[Opening Recorded data section]

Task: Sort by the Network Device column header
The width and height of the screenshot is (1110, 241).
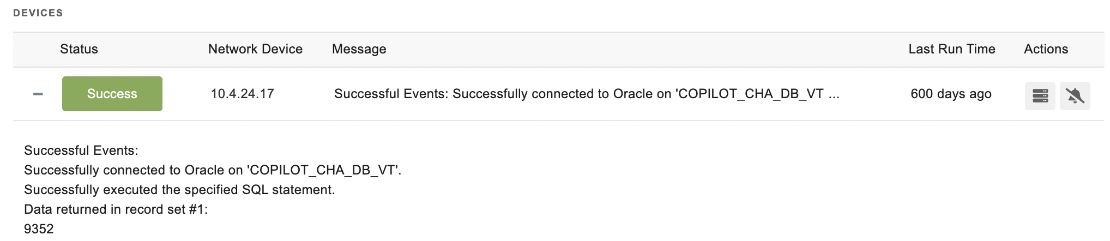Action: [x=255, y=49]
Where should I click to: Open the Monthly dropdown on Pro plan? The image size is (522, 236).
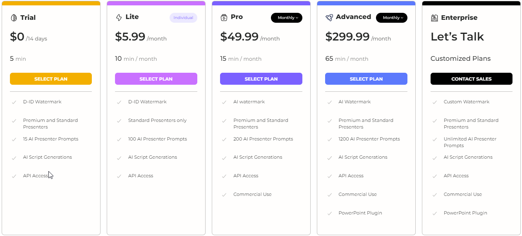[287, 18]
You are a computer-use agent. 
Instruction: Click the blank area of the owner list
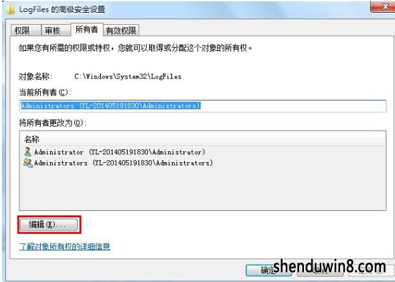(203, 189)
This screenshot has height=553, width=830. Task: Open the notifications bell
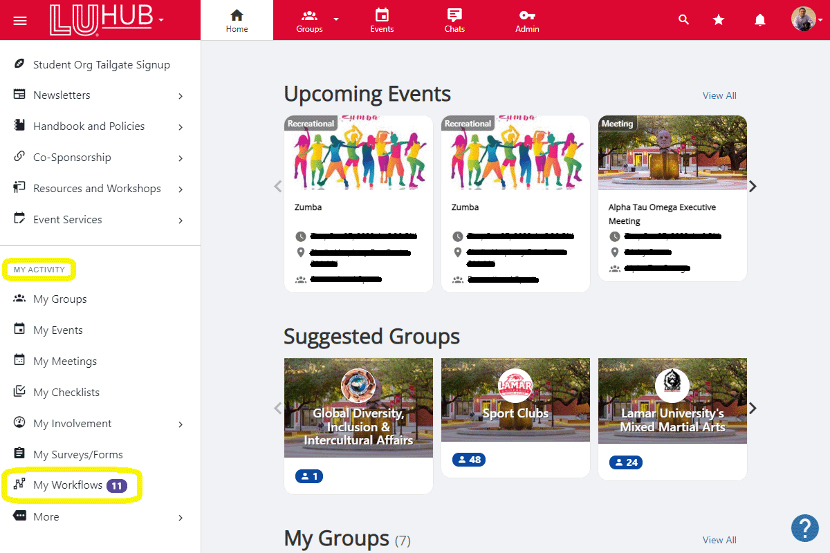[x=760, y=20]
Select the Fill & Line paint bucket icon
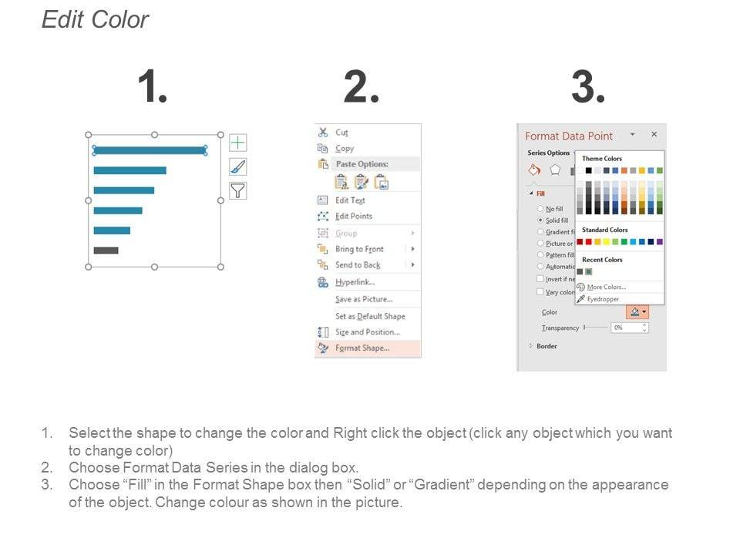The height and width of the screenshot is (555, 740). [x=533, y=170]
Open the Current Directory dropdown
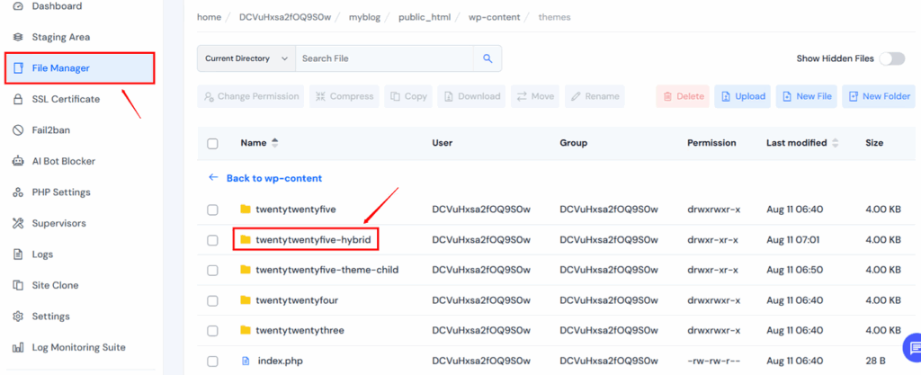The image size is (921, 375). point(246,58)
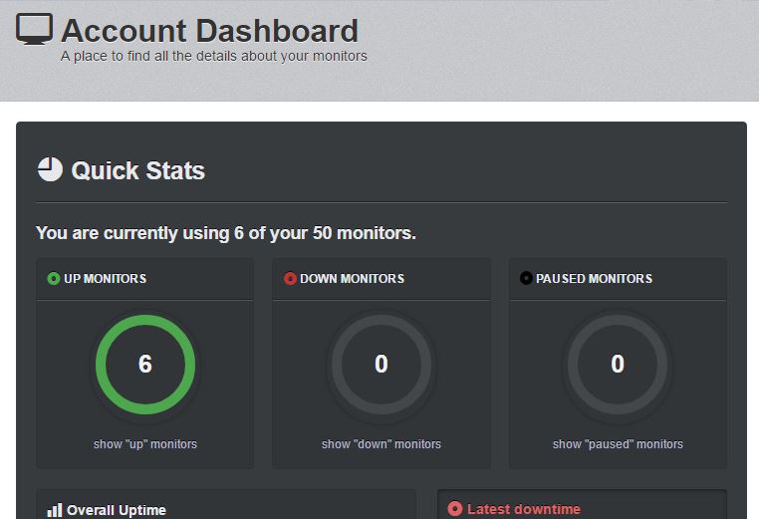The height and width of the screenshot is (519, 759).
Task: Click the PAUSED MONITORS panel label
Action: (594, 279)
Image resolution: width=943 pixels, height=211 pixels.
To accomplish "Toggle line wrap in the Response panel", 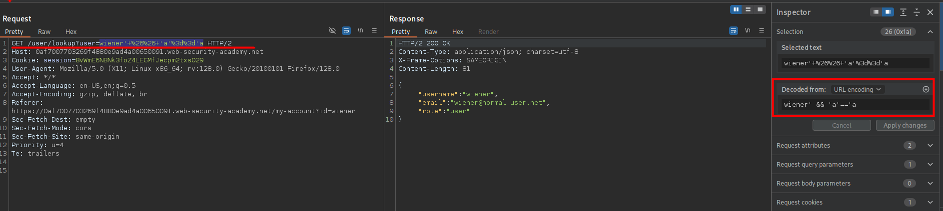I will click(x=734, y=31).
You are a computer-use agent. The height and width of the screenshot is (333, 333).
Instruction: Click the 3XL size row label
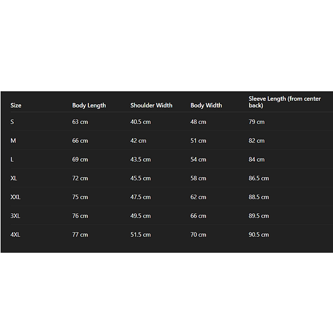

[Closing Recorded data section]

Brief ->
Each line above that carries the string "computer" has to be returned.

Problem solution ->
You are a computer-use agent. 
You are a computer-use agent. The height and width of the screenshot is (333, 333).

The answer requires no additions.